The answer is yes and no. At some point this week, a complete stranger threw a wrench into mine and my families life, a wrench that none of us expected or saw coming. It wasn't personal. It was thrown by a desperate, selfish individual who took advantage of a situation that presented itself to them. In the process, I and my wife have felt like prisoners in our own home, afraid of venturing outside the walls that usually mean safety and solace. For a typically positive person who has no trouble holding back their anger, I became something I can't stand this week, an angry man. I resented the situation we were put in. I resented that it was brought upon us by no wrong doing of our own. That resentment grew, blossoming into something ugly and grotesque. It eventually became hate, pure, unadulterated hate for someone I did not know from Adam. This hate pushed me to a dark place, a place I'm not used to going, where everyone and everything annoyed me. I lashed out at friends, at family. I went to bed a few nights clinching my fists. I felt helpless.
I woke up this morning with a feeling of sadness that seemed to come from nowhere, just a pit of exhausted rage that had faded to solemn regret. There's a Metallica song titled "Wasting My Hate". I think that's what happened. I hated someone so hard that it died. It went from hate to mild indifference. I went from "I hope you get hit by a car" to "I don't care if you get hit by a car". I'm working, as I type this, to get to "I hope you almost get hit by a car and it teaches you a lesson". I realized that hating this person did not make me feel better. It made me feel worse. It made me resentful when I should feel thankful, thankful' for badass parents that raised me well, for excellent friends that have been there for me, thankful for my amazing, incredible wife who has stood by me and given me so much to be joyful about.

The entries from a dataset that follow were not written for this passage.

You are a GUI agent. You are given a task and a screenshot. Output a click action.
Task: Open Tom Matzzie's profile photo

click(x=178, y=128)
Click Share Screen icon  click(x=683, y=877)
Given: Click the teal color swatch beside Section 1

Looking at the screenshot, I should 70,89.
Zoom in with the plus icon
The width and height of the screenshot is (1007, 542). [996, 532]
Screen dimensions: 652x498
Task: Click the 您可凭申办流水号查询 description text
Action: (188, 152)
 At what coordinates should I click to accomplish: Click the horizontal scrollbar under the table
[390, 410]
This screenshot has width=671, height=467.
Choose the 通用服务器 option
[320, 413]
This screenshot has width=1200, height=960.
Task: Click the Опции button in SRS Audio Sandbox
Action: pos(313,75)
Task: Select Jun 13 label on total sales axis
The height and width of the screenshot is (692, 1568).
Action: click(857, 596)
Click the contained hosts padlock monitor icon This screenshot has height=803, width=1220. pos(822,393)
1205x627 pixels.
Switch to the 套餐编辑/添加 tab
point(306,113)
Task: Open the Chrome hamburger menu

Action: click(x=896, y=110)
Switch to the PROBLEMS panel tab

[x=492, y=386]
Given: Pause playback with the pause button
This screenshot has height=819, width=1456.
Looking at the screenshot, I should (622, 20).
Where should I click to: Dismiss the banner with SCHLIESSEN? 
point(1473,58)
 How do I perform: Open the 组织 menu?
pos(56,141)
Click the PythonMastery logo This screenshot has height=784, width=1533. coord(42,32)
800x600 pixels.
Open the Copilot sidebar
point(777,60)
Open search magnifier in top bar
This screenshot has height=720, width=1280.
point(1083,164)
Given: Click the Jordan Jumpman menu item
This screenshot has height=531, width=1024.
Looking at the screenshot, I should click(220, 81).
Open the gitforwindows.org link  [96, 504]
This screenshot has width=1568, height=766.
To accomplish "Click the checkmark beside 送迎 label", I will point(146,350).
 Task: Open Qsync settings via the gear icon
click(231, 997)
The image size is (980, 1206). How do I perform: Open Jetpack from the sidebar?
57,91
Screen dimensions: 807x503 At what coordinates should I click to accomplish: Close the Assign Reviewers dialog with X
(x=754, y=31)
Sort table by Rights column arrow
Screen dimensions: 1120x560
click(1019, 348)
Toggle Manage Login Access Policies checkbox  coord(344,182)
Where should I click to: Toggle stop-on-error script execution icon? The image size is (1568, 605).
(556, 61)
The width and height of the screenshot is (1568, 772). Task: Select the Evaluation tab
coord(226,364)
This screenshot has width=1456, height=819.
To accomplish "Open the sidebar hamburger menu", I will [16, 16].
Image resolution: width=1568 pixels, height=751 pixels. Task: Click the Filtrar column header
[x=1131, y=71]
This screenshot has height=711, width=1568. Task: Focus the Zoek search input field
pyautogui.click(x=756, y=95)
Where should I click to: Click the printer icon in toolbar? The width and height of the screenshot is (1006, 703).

I began to feel sorry for this person, for whatever befell them prior to this situation that has made them so selfish and delirious. They have a story too, a story I don't know. It scares me to think their place in life is a direct result of someones down fall or issue. That makes me realize that, as much as I want to be angry, I have to see things from another lens. I have to assume that their selfishness is not self taught but learned. I have to forgive them a little bit....for my sake.
I'm not telling you this is easy. It's tough. There's no part of me that likes this person. I still want to see them taught a lesson, to see them pay for the damage they've done. But I no longer want it to ruin them, to destroy their life. I've found myself hoping that, through this, maybe they see their attitude, their disease of the mind, for what it is. I've found myself hoping they get their life together and find something worth living for. I really do.
So yes I have hated and no, it didn't win out over love.
From here, I just want this ordeal to be over. I just want peace.